# PASSAGE SHOWN
I’ve been hearing this question lately. From my mom, my friends, colleagues and even strangers whom I happen to meet. “What exactly are we striving for, working so hard for?”

“Everything that we do or earn is just to pay our bills”, my mom said. “This is life”, replied my friend, “you want to afford the things in your life you have to keep slogging away.”

This perhaps is the view of many a people – with an echo of resignation at the end of it.

But should it be so? We slog all our lives just so we can pay our bills? Or afford the things of this world? Somehow, the pragmatism behind such thoughts saddens me. Have we become so hapless that we surrender and allow ourselves to be carried along this tide of resignation, of fatalism even?

A “bright future”

It was in the 80s that I first remember the many exhortations to ‘work hard’ and that the ‘future is bright’. Slogans were being dished out by the month, it seemed. But irony of ironies, I can’t seem to be able to specifically remember any particular such slogan. I only know that there were many.

Anyway, that’s some 20-plus years ago – and we’re now in the ‘bright future’ which we were told would arrive with our hard work.

Singapore now has the the world’s fastest growing number of millionaires. 48, 500 at last count, a rise of 22.4%. Singapore is also the 54th largest economic entity in the world. An astounding achievement, no doubt, given our size.

All these makes today’s Channelnewsasia report even more depressing. Let me quote:

What is more worrying is the fact that the majority of Singaporeans in the middle class has only seen about a one percent increase in their nominal income in the last 5 years. … So if you were a worker in the 50-55 age group, you could have seen your wages fall as much as 10 percent over the last 3 or 4 years.

If the middle class has seen only a one percent increase in their nominal income, what about the lower class? (By the way, I hate using the word ‘class’ but…) And now there is talk of a ‘dual economy’ emerging. Basically, that means the rich getting richer and the poor getting poorer – or stay at the same level of poor-ness.

To be fair to the government, they did say that there will be a widening income gap and MM Lee himself had advised that

“If we want to have successful entrepreneurs, Singaporeans have to accept a greater income disparity between the successful and the not so successful.”
SM Lee Kuan Yew, Ho Rih Hwa public lecture, Feb 5, 2002

What is causing all this? In a word, globalisation. At least that’s what we’re told.


Are our elderly enjoying this ‘bright future’?

But where does all this leave your average singaporean, especially the older ones and the elderly ones, some of whom are still struggling but encouraged by the govt to go for ‘skills training’ – as in this report. I am all for skills training – for the younger set. But for the elderly – who should be enjoying this ‘bright future’ for which they slogged so hard?

Say what you want but my view is that there is something inherently wrong with society if the elderly still needs to work in order to ‘pay their bills’, cleaning after the younger set – at hawker centres, food courts, and picking up cardboards and tin cans from the trash bins.

“Globalisation” is just an easy and convenient excuse of those who have ‘made it’.

The government’s solution to this is, as usual, a pragmatic & economic one – skills training, job re-design, “Progress Package”, “GST offset package”, “Singapore Shares”, etc.

# DATASET EXCERPT
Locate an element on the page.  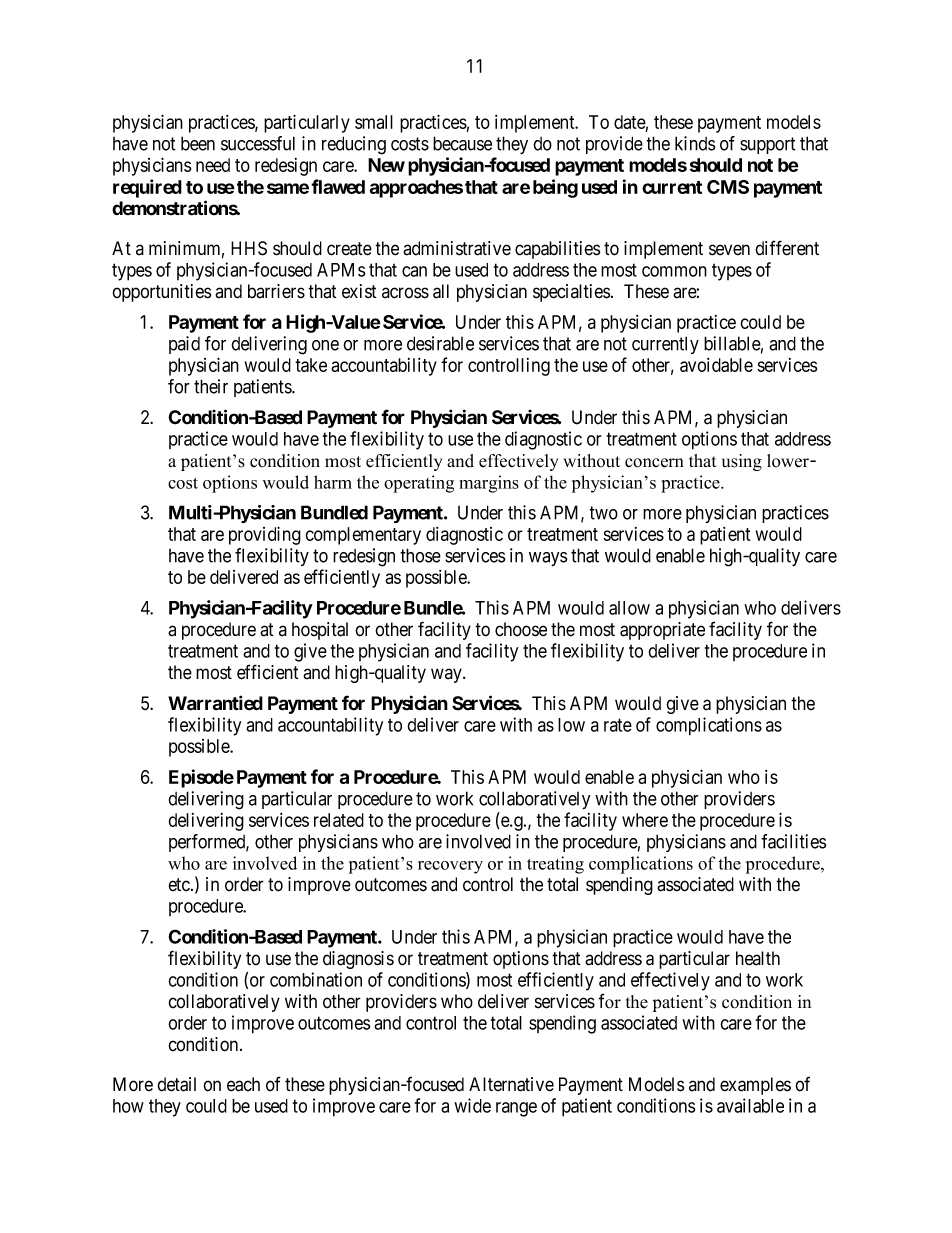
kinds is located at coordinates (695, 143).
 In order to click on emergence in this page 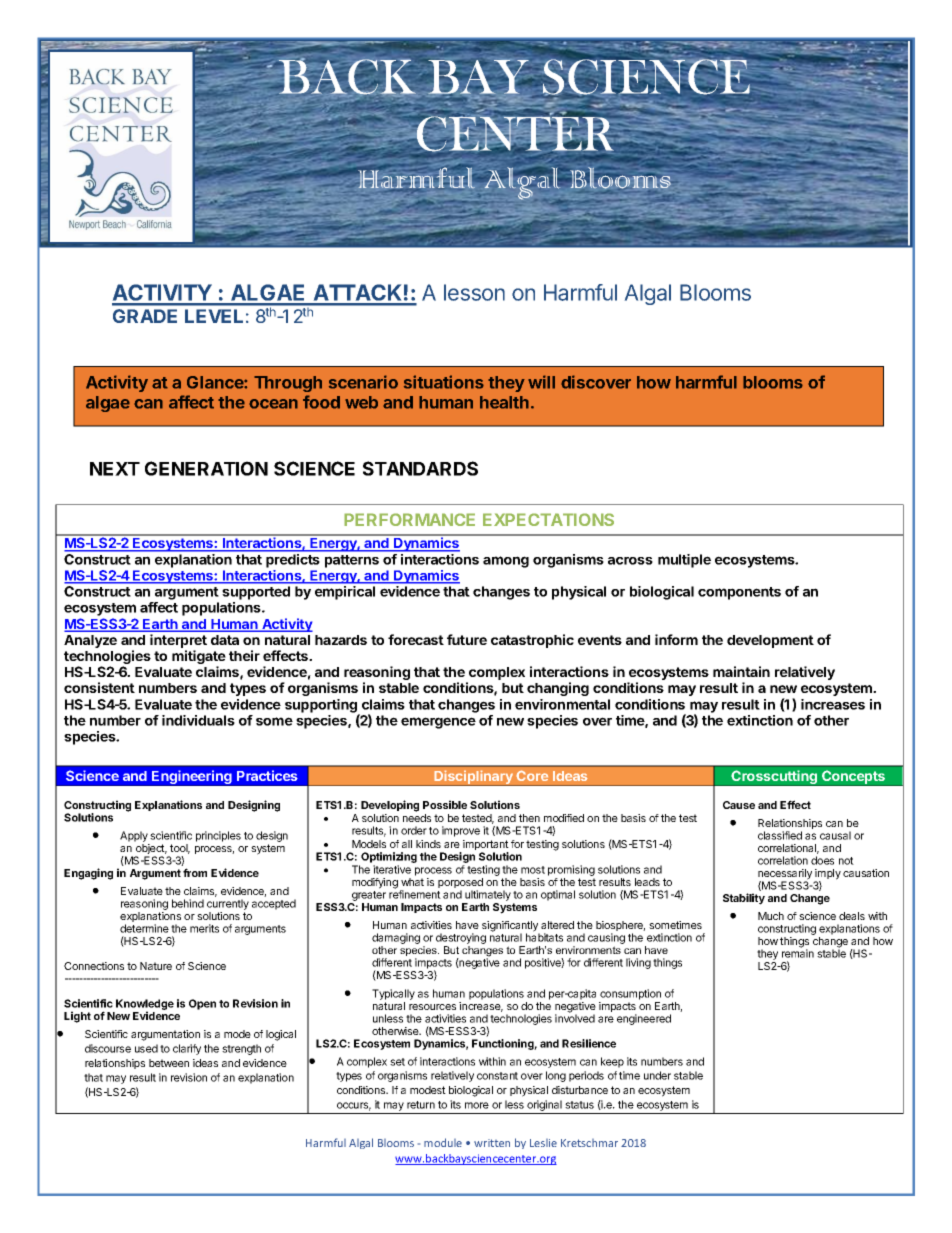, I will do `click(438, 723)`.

# SET TASKS
A – For each statement, say yes or no according to the Singapore essay, and quote the words from it that decide the answer: (i) Singapore's count of millionaires stood at 48,500 at last count; (ii) the author can recall a particular slogan from the 1980s; (iii) Singapore is the 45th largest economic entity in the world.
B – Name every government measure listed in the closing sentence of the Singapore essay.
C – Reproduce word for word the part of the Singapore essay that opens with the words containing "Anyway, that’s some" and closes with "given our size.".
The listing has no connection to the Singapore essay.

# ANSWERS BELOW
A –
(i) Yes: "48, 500 at last count, a rise of 22.4%."
(ii) No: "I can’t seem to be able to specifically remember any particular such slogan."
(iii) No: "Singapore is also the 54th largest economic entity in the world."

B – skills training, job re-design, "Progress Package", "GST offset package", "Singapore Shares"

C –
Anyway, that’s some 20-plus years ago – and we’re now in the ‘bright future’ which we were told would arrive with our hard work.

Singapore now has the the world’s fastest growing number of millionaires. 48, 500 at last count, a rise of 22.4%. Singapore is also the 54th largest economic entity in the world. An astounding achievement, no doubt, given our size.